TAMALE, GHANA – In late April, the Ghana Police and the Department of Social Welfare led a rescue operation to bring nine suspected victims of trafficking to safety with support from IJM.
The suspect, in this case, recruited young children to work for him in fishing on Lake Volta. He controlled every aspect of their lives. The children were not allowed to play or associate with any people outside of the suspect’s family and would be punished violently if they did. Anyone outside of the suspect’s family who tried to interact with the children would also be subject to violence. If the children began to develop relationships with neighbours, they would be sent to more remote islands to ensure their isolation. The only movement the children were allowed was between the suspect’s house and his boat, and they were responsible both for housework and fishing on the lake.
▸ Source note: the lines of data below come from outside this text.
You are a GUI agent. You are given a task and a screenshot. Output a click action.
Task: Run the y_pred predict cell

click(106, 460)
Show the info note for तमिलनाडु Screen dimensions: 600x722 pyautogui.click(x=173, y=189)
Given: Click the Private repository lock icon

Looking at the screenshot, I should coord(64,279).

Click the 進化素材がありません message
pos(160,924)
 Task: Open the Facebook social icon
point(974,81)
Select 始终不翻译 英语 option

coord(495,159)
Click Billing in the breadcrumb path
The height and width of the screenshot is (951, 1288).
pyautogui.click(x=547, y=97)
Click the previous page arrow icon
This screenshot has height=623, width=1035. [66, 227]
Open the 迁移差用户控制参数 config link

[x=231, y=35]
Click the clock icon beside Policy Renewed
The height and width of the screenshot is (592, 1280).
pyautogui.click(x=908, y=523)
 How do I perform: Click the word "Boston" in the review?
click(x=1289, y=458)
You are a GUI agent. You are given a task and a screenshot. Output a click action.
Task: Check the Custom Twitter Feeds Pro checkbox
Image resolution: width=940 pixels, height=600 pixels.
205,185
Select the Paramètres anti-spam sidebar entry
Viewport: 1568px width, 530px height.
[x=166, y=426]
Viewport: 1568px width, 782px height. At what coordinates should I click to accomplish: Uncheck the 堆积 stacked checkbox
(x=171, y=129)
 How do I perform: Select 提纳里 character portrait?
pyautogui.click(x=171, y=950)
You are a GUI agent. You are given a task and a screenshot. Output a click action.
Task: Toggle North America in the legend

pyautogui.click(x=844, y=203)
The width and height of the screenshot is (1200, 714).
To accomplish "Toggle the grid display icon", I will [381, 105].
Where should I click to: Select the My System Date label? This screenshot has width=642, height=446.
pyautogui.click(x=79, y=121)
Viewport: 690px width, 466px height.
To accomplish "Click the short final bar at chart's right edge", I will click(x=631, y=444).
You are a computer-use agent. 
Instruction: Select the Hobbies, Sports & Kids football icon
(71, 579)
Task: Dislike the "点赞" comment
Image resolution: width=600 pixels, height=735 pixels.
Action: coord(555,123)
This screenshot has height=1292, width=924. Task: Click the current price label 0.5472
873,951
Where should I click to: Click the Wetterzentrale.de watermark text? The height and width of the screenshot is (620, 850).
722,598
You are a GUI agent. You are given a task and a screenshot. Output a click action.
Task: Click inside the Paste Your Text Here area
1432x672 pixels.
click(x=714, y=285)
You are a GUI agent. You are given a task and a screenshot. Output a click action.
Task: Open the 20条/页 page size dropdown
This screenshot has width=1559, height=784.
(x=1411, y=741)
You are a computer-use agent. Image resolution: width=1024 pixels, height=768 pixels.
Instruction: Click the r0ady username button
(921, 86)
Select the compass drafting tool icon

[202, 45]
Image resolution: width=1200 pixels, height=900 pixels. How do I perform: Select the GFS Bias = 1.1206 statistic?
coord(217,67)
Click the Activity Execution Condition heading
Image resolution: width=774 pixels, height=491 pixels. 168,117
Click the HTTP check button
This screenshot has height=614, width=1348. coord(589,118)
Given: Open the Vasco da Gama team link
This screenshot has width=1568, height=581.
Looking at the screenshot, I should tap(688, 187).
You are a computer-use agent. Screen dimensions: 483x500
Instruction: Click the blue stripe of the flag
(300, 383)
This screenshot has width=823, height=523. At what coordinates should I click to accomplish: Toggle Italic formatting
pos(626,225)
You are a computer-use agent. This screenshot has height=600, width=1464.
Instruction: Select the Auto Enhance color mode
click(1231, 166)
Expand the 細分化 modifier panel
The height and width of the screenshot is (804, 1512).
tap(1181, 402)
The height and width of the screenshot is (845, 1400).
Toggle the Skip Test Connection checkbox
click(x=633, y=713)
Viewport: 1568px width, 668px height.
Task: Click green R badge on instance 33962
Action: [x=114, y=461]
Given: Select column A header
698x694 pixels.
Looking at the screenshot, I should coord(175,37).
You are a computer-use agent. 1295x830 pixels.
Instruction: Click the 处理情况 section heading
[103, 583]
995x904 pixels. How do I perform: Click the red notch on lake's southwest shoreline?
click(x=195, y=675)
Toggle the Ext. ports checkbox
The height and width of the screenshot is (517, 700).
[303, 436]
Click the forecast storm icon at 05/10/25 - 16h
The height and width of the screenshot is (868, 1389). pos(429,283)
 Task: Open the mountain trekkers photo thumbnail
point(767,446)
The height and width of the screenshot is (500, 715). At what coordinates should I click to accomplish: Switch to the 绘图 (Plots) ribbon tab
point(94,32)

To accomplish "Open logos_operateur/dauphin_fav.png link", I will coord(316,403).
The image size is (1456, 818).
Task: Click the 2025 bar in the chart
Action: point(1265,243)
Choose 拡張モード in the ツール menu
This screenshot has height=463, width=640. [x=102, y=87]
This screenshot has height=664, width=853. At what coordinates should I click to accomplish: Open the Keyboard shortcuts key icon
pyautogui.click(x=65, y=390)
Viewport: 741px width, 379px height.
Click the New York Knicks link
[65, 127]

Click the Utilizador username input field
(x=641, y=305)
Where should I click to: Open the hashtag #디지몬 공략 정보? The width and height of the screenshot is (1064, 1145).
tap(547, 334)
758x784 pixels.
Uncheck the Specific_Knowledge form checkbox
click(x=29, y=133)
The suspect’s own children, meanwhile, were free to move about and attend school.
During the April rescue, four men and five boys were removed from exploitation. Two of the adult victims had been enslaved for twenty years, estimating that they were brought to work on the lake at ages three and five. The youngest victim had arrived less than a year ago and is currently five years old.
Gyasi*, 17, was forced to work for five years on the lake. He shared,
“I feel excited I won’t have to work on the Lake again because I want to go to school.”
The rescue process was owned and led by government partners from the police and social welfare department.